Flashbacks in the History of Eva, Tennessee

By Nell Morisette
NewsTribune Special Columnist

The Canning Factory

Mr. Anderson Wadell Lashlee was born August 17, 1869 and was married to Maggie Griggs, born April 9, 1879. They owned property, and in Eva, Mr.. Lashlee encouraged the people of Eva to raise large crops, especially tomatoes. Not far from the depot, he started a canning factory. This was build around 1910. There were two buildings, one for canning and a red one for storage. The main storage was the canned goods waiting for shipment. Mostly women did the canning. Mr. Tom Melton was one of the main overseers. There were two Tom Meltons; this one was called Tom Rachell, as his wife's name was Rachell. A Delco engine that burned kerosene with 65 watt bulbs provided the lights. After canning season, Mr. Lashlee let the youth use the building for a gym. Mr. Lashlee died Sept. 4, 1913. With no on e to encourage the raising of big vegetable crops, the canning factor closed around 1915 or 1916.

The Three Stores Of This Era

Mr. Noah Melton was running a general merchandise store near the depot. He had two delivery trucks. One of his drivers was Sherman Lawrence. Mr. Melton's store can be remembered by the children for his bananas. There were holding pens for the cattle near Mr. Melton's store. People would drive their cattle to these pens to be held until a boxcar would arrive to ship them out. This making his store, the place where the old timers met to chew, dip, whittle and tell tall tales.
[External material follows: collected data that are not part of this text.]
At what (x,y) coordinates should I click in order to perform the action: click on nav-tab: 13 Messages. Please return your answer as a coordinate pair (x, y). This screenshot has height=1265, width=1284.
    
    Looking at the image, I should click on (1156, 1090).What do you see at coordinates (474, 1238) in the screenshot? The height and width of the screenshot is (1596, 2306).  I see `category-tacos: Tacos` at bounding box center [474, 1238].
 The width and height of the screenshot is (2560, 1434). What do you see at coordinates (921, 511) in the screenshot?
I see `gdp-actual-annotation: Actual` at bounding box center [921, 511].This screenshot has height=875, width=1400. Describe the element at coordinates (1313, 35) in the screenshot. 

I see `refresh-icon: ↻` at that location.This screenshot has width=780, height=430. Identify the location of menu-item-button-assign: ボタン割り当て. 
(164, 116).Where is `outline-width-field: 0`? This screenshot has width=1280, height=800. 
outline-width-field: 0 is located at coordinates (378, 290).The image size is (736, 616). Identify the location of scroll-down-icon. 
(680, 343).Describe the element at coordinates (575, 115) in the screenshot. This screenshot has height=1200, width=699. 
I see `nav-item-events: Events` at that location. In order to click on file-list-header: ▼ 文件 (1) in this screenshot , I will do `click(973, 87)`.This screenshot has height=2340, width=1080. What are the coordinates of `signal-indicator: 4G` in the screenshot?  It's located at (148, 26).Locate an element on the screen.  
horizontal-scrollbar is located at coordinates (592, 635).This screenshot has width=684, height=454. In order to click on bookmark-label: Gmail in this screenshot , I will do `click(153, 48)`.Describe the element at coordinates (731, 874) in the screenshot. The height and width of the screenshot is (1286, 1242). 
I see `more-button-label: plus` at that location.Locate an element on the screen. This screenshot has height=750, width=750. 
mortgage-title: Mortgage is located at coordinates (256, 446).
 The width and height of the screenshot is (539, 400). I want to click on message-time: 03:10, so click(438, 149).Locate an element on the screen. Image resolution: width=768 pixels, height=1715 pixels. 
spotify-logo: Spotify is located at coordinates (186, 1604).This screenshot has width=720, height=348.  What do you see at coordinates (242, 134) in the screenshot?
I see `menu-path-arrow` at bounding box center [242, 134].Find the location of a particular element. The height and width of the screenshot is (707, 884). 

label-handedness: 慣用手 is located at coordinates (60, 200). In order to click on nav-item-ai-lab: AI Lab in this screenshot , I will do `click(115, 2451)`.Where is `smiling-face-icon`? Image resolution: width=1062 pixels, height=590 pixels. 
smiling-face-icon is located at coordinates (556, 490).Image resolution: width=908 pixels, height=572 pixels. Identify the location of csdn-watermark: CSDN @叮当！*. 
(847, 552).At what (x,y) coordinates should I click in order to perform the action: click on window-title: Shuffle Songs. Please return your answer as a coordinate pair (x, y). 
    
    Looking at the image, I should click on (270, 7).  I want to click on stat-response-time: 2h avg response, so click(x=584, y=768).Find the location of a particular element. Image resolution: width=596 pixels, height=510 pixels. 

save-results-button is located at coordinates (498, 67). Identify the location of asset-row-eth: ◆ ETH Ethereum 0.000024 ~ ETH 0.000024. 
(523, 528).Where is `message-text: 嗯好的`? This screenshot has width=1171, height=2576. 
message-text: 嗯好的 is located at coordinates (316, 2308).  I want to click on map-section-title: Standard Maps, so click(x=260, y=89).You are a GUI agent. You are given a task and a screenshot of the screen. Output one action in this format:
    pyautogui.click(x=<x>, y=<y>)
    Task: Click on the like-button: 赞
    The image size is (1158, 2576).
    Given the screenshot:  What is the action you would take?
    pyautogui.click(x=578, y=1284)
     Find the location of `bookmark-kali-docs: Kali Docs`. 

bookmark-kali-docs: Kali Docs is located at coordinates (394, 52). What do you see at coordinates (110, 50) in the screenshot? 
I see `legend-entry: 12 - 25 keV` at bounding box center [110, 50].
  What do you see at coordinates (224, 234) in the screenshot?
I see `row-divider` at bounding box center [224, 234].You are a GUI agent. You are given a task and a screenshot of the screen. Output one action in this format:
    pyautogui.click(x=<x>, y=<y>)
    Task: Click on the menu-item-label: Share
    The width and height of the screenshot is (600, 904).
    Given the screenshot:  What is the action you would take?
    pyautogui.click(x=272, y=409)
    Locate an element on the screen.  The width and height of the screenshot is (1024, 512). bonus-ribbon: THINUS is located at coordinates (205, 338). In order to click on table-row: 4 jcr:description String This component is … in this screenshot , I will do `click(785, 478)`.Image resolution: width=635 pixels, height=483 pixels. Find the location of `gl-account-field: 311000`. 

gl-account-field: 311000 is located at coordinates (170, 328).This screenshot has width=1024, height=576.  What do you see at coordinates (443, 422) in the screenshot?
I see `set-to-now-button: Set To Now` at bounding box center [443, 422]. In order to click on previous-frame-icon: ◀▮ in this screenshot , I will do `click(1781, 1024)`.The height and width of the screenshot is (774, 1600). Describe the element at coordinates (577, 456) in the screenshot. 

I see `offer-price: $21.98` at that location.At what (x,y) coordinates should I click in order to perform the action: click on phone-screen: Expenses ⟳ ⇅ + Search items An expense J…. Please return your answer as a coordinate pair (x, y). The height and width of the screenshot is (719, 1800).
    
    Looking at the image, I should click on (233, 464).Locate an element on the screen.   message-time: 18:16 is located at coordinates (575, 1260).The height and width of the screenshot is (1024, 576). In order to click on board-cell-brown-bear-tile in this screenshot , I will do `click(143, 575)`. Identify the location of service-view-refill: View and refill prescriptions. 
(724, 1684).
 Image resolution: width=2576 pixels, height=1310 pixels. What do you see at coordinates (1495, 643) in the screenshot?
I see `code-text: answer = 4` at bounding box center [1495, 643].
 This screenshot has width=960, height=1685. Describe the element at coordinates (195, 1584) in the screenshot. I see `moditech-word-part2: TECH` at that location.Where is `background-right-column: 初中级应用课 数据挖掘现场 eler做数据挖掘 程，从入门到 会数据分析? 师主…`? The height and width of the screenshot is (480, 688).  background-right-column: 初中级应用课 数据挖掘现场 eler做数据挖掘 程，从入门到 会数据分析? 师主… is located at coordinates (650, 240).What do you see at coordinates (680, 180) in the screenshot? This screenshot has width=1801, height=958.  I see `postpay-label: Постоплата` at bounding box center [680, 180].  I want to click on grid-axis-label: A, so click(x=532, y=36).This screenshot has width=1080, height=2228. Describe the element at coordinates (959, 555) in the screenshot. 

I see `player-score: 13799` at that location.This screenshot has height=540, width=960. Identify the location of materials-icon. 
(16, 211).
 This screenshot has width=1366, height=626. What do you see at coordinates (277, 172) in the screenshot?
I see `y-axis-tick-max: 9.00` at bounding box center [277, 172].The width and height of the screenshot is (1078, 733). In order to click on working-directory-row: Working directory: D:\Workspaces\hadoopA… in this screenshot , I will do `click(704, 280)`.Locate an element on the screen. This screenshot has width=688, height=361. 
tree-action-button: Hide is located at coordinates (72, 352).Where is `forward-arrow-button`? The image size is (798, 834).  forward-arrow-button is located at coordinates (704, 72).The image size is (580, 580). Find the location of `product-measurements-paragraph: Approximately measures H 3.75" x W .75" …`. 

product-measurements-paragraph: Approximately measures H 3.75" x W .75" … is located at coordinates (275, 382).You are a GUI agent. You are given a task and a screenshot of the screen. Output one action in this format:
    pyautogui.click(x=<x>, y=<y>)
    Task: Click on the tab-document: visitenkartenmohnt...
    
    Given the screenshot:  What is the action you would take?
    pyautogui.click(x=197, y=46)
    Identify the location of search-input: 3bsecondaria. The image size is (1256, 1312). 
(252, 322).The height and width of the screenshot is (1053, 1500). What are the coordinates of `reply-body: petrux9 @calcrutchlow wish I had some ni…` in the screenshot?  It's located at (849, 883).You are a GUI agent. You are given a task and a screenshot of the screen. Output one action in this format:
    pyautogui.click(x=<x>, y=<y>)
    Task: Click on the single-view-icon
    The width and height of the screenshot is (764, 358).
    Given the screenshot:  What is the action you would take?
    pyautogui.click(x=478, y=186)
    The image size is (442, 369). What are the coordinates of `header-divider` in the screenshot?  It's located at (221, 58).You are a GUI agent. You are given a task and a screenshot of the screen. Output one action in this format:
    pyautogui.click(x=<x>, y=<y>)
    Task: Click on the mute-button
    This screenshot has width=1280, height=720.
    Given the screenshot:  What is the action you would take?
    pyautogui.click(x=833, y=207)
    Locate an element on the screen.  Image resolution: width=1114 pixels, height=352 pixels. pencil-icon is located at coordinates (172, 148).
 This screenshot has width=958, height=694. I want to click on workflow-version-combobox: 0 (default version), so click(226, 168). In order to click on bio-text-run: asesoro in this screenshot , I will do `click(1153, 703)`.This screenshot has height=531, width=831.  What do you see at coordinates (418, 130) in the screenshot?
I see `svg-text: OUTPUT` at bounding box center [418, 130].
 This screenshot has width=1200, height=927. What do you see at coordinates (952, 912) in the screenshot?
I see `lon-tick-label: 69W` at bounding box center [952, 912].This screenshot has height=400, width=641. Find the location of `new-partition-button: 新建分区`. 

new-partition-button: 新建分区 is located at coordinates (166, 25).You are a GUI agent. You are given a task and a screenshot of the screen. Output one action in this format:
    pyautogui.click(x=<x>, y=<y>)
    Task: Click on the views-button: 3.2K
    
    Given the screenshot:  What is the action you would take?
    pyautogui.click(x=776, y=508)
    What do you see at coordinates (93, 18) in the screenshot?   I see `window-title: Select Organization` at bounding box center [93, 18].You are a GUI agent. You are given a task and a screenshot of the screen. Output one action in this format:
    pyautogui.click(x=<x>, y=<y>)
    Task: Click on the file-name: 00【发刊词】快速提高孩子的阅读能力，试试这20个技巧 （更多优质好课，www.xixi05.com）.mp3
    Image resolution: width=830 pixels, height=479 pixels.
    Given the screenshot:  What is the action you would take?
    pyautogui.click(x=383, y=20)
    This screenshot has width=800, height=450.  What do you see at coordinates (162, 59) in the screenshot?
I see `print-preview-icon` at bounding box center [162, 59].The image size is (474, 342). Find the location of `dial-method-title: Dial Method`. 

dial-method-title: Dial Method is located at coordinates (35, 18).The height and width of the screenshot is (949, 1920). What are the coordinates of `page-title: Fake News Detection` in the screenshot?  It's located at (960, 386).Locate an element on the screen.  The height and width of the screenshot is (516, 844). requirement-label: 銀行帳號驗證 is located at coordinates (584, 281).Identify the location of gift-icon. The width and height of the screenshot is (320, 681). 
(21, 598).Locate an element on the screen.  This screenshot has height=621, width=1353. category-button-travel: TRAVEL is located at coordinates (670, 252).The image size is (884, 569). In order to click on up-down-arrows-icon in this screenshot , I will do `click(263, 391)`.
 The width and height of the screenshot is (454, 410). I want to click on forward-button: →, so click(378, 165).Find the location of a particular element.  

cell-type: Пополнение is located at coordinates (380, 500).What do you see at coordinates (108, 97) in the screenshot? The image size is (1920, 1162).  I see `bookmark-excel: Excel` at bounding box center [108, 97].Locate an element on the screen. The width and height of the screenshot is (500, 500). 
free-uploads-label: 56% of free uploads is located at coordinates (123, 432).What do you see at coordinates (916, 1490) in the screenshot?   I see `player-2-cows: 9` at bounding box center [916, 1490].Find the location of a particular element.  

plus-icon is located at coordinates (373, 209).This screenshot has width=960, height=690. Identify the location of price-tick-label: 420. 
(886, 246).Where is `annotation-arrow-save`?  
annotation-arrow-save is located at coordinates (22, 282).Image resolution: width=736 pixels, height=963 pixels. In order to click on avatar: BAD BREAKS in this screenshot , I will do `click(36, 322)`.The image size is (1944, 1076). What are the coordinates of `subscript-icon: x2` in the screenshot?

He sold the store to Mr. Albert Cherry around 1927 or 1928.

Mr. Marshell Pafford owned a store at this time period. The children looked forward to having enough money to buy ice cream.

Mr. Lewis Browning owned the other one.

Two Blacksmith Ships

Mr. Albert Cherry owned a blacksmith shop close to Mr. Noah Melton's store. Mr. Monroe Alsbrook owned the other one. In later years, Mr. Ben Holland and Mr. Frank Boswell had blacksmith shops. It is not known if they bought the first ones or started their own.

Evaland Company

In 1836 Mr. A.W. Lucas owned most of the land around Eva through what is now Hallshire Estate. The transportation being horse and wagon or buggy, he made country lands through his property to be sold in lots or acres. This established the Evaland Company. In 1913 Mr. Lucas gave a deed to some of his property for a church. This church was called the Methodist Episcopal Church. The property on which the Eva School building set was also deeded for a school. Mr. Lucas had a daughter, and he told her she could name the community. Her real close and best friend was named Eva. This is how the little community became the town of Eva.

Memories Of An Eva Historical Landmark
By Gordon Farrar

The Old Potato House on Eva Harbor Road at the juncture of Eva School Road still stands as a reminder of how things were during the 1920's and 30's. The surrounding land was at the time owned my Thomas H. and Effie Sykes Farrar. They lived in the old home on the property together with two sons, Wayne and Gordon. The Potato House was built by my father in the early to mid-20's. The building was to fill a need of the community for a facility to cure and store sweet potatoes from fall harvest following spring and summer. The construction of the building was unique for the period. Trees were cut and hauled to the Doss Holland sawmill to be sawed for the framing. Gravel and sand were hauled from creek beds in the area for making concrete for the foundation and floor. Lumber (weather-boarding) brick, tin (roofing) and other building materials were brought in from Camden. All the transportation of materials was by horse-drawn wagons. The building walls and overhead were sealed inside with tongue- and groove-jointed boards. As the outside weather-board was applied, sawdust was packed in the walls for insulation. Slat partitions were erected inside, forming small compartments or bins to separate potatoes by owner. Also a small corner was equipped with shelving for my mother to store her canned fruit and vegetables. A wood burning stove was used to keep potatoes at the proper temperature during the winter months. By the end of the 1930 times were changing rapidly. With the advent of TVA, World War II, and public jobs ushered in a new era, leaving the "Old Potato House" to history.